They got in her 1984 320i with the M-Technic pack, Garrett turbo and extra wide wheels, and while the light died out of a bad afternoon she pushed it eastward through the Cambrians, letting the rear end hang out on corners. She had Lou Reed Retro on the CD and her plan was to draw a line straight across the map and connect with the M4 at the Severn Bridge. It was ghostly and fog all the way out of Wales that night, lost sheep coming at you from groups of wet trees and folds in the hills. “Tregaron to Abergwesyn. One of the great back roads!” Moscow shouted over the music, as they passed a single lonely house in the rain, miles away from anywhere, facing south into the rolling moors of mid-Wales.
Ed shouted back: “They can go faster than this, these 320s.” So on the next bend she let the rear end hang out an inch too far and they surfed five hundred feet into a ravine below Cefn Coch, with the BMW crumpled up round them like a chocolate wrapper. Just before they went over, the tape had got to “Sweet Jane”—the live version with the applause welling up across the opening chords as if God himself was stepping out on stage. In the bottom of the ravine a shallow stream ran through pressure-metamorphosed Ordovician shale. Ed sat until daylight the next morning, conscious but unable to move, watching the water hurry toward him and listening to Moscow die of a punctured lung in the heavy smell of fuel. It was a long wait. Once or twice she regained consciousness and said: “I’m sorry, Ed.”
Once or twice he heard himself reassure her, “No, it was my fault.”
At Southwestern Orthopaedic a consultant told him that key motor nerves had been ripped out of his spine.
“Stuff the fuckers back in again then!” he said, in an attempt to impress her.
She smiled.
“That’s exactly what we’re going to try,” she replied. “We’ll do a tuck-andglue and encourage the spinal cord to send new filaments into the old cable channel.”
She thought for a moment.
“We’ll be working very close to the cord itself,” she warned him.
Ed stared at her.
“It was a joke,” he said.
For a while it seemed to work. Two months later he could flex the muscles in his upper legs. But nothing more happened; and, worried that a second try would only make the damage worse, they had to leave it.

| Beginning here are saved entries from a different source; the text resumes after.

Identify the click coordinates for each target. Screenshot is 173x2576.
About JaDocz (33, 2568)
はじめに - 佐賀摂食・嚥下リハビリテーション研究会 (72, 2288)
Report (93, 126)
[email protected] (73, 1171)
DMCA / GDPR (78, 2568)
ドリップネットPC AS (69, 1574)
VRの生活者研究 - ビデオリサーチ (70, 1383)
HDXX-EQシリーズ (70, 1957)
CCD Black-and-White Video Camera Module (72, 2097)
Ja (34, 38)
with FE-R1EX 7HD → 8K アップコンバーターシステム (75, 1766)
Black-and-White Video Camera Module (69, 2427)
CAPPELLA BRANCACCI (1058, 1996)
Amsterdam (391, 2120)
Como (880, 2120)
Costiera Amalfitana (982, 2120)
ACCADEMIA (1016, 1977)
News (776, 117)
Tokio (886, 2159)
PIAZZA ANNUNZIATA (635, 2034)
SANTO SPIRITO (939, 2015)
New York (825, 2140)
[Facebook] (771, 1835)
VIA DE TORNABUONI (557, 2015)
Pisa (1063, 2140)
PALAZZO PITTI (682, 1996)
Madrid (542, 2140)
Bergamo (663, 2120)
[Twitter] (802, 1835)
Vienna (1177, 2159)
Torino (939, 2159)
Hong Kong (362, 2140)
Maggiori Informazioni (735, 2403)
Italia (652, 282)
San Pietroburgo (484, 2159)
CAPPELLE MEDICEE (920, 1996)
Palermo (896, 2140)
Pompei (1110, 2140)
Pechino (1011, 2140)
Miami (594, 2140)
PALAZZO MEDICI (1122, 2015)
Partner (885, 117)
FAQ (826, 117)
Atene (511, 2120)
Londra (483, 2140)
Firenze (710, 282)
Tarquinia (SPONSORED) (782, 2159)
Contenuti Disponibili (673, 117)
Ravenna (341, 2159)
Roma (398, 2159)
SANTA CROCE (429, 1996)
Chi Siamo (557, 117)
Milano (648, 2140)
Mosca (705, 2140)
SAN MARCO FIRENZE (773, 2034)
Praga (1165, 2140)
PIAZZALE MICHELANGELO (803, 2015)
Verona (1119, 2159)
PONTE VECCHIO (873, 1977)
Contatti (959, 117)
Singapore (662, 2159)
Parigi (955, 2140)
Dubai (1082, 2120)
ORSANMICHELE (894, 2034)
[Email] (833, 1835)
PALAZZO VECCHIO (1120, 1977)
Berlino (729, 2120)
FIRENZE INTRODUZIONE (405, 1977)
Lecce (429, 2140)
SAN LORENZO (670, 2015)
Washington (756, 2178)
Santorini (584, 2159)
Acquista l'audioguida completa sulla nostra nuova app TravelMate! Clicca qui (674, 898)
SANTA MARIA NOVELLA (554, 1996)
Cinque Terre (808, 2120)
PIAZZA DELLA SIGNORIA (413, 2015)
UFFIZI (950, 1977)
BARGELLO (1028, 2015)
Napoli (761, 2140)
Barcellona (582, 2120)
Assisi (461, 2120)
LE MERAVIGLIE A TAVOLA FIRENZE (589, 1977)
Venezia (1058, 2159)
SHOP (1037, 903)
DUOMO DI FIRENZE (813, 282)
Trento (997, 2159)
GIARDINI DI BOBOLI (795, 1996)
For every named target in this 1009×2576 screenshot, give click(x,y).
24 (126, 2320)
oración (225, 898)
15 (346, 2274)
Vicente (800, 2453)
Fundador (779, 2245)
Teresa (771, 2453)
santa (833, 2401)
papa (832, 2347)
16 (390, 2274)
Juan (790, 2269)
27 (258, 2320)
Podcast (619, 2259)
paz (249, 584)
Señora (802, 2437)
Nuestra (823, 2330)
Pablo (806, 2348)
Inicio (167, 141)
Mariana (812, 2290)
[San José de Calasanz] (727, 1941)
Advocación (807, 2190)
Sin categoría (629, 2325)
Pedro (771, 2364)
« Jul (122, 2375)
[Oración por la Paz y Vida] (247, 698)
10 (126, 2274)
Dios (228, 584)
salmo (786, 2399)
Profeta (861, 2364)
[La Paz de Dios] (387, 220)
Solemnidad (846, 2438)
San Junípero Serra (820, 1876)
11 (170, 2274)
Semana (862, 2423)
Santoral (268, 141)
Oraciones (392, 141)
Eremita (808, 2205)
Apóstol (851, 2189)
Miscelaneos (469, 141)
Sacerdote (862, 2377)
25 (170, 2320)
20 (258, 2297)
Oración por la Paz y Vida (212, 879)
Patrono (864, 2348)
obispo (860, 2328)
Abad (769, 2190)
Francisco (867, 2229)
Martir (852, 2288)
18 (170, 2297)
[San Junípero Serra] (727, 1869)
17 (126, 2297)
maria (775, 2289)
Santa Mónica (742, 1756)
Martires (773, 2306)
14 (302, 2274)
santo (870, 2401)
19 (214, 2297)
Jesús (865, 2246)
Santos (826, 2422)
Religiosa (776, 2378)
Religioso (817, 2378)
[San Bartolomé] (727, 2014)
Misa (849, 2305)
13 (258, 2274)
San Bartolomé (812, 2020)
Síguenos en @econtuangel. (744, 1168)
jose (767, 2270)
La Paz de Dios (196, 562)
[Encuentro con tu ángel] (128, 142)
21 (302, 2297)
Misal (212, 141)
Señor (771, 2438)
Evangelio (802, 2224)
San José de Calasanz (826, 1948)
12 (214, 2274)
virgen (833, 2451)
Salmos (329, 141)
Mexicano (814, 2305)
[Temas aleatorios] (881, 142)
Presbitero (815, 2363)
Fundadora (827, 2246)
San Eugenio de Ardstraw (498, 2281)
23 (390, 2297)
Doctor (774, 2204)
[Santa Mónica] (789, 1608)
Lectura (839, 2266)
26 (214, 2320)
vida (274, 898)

Mile End Monkey House. Hanging upside down from a painful foot-hook, you chalk your hands meditatively, staring at the sweaty triangular mark your back left on the blue plastic cover of the mat last time you fell on it. Then, reluctantly, feeling your stomach muscles grind as they curl you upright again, you clutch the starting holds and go for the move: reach up: lock out on two fingers: let your left leg swing out to rebalance: strain upward with your right fingertips, and just as you brush the crucial hold, fall off again.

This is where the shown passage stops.